A MEMÓRIA

A MEMÓRIA

246. De quem sofreu muito de maneira injusta e cruel, não se deve exigir uma espécie de «perdão social». A reconciliação é um facto pessoal, e ninguém pode impô-la ao conjunto duma sociedade, embora a deva promover. Na esfera estritamente pessoal, com uma decisão livre e generosa, alguém pode renunciar a exigir um castigo (cf. Mt 5, 44-46), mesmo que a sociedade e a sua justiça o busquem legitimamente. Mas não é possível decretar uma «reconciliação geral», pretendendo encerrar por decreto as feridas ou cobrir as injustiças com um manto de esquecimento. Quem se pode arrogar o direito de perdoar em nome dos outros? É comovente ver a capacidade de perdão dalgumas pessoas que souberam ultrapassar o dano sofrido, mas também é humano compreender aqueles que não o podem fazer. Em todo o caso, o que nunca se deve propor é o esquecimento.

 

247. A Shoah não deve ser esquecida.

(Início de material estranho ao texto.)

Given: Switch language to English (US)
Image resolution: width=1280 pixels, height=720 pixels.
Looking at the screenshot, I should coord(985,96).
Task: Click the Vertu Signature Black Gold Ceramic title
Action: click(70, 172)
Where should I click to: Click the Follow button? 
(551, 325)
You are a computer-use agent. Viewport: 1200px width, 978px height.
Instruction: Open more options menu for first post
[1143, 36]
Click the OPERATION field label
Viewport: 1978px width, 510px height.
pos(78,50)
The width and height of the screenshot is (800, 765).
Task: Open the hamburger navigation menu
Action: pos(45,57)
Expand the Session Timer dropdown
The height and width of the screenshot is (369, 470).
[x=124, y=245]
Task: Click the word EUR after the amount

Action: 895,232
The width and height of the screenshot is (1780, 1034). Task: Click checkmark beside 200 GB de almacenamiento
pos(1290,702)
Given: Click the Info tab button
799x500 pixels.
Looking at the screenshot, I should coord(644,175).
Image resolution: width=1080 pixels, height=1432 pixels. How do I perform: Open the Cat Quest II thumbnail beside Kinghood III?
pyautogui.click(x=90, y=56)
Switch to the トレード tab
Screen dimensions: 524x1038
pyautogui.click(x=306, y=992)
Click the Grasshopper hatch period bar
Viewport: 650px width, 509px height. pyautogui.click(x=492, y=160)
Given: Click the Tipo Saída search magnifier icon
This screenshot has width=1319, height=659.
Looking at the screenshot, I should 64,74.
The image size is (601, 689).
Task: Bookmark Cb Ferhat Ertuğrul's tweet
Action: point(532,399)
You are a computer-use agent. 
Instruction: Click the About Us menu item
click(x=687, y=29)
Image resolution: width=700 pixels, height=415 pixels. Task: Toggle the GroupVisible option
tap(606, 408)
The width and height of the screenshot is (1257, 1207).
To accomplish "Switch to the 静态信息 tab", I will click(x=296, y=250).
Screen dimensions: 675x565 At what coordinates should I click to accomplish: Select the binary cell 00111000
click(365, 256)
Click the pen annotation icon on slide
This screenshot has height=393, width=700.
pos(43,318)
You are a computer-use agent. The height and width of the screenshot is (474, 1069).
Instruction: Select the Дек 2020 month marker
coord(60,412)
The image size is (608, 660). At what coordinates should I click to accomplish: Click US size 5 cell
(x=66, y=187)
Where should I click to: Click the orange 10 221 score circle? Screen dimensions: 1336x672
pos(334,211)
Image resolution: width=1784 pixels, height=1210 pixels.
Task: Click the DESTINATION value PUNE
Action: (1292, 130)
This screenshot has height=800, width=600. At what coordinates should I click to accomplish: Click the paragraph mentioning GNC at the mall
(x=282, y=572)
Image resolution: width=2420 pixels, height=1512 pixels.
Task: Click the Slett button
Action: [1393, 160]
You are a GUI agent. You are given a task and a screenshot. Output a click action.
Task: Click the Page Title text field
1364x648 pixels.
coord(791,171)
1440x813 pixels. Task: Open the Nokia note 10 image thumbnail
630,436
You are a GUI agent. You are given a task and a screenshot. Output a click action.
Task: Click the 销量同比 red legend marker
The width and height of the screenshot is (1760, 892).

É o «símbolo dos extremos aonde pode chegar a malvadez do homem, quando, atiçado por falsas ideologias, esquece a dignidade fundamental de cada pessoa, a qual merece respeito absoluto seja qual for o povo a que pertença e a religião que professe». Ao recordá-la, não posso deixar de repetir esta oração: «Lembrai-Vos de nós na vossa misericórdia. Dai-nos a graça de nos envergonharmos daquilo que, como homens, fomos capazes de fazer, de nos envergonharmos desta máxima idolatria, de termos desprezado e destruído a nossa carne, aquela que Vós formastes da lama, aquela que vivificastes com o vosso sopro de vida. Nunca mais, Senhor, nunca mais!»

 

248. Não se devem esquecer os bombardeamentos atómicos de Hiroxima e Nagasáqui. Uma vez mais, «aqui faço memória de todas as vítimas e inclino-me perante a força e a dignidade das pessoas que, tendo sobrevivido àqueles primeiros momentos, suportaram nos seus corpos durante muitos anos os sofrimentos mais agudos e, nas suas mentes, os germes da morte que continuaram a consumir a sua energia vital. (…) Não podemos permitir que a atual e as novas gerações percam a memória do que aconteceu, aquela memória que é garantia e estímulo para construir um futuro mais justo e fraterno». Também não devemos esquecer as perseguições, o comércio dos escravos e os massacres étnicos que se verificaram e verificam em vários países, e tantos outros factos históricos que nos fazem envergonhar de sermos humanos. Devem ser recordados sempre, repetidamente, sem nos cansarmos nem anestesiarmos.

 

249. Hoje é fácil cair na tentação de voltar página, dizendo que já passou muito tempo e é preciso olhar para diante. Isso não, por amor de Deus! Sem memória, nunca se avança; não se evolui sem uma memória íntegra e luminosa. Precisamos de manter «viva a chama da consciência coletiva, testemunhando às sucessivas gerações o horror daquilo que aconteceu», que assim «aviva e preserva a memória das vítimas, para que a consciência humana se torne cada vez mais forte contra toda a vontade de domínio e destruição». Precisam disso as próprias vítimas – indivíduos, grupos sociais ou nações – para não cederem à lógica que leva a justificar a represália e qualquer violência em nome do mal imenso que sofreram. Por isso, não me refiro só à memória dos horrores, mas também à recordação daqueles que, no meio dum contexto envenenado e corrupto, foram capazes de recuperar a dignidade e, com pequenos ou grandes gestos, optaram pela solidariedade, o perdão, a fraternidade. É muito salutar fazer memória do bem.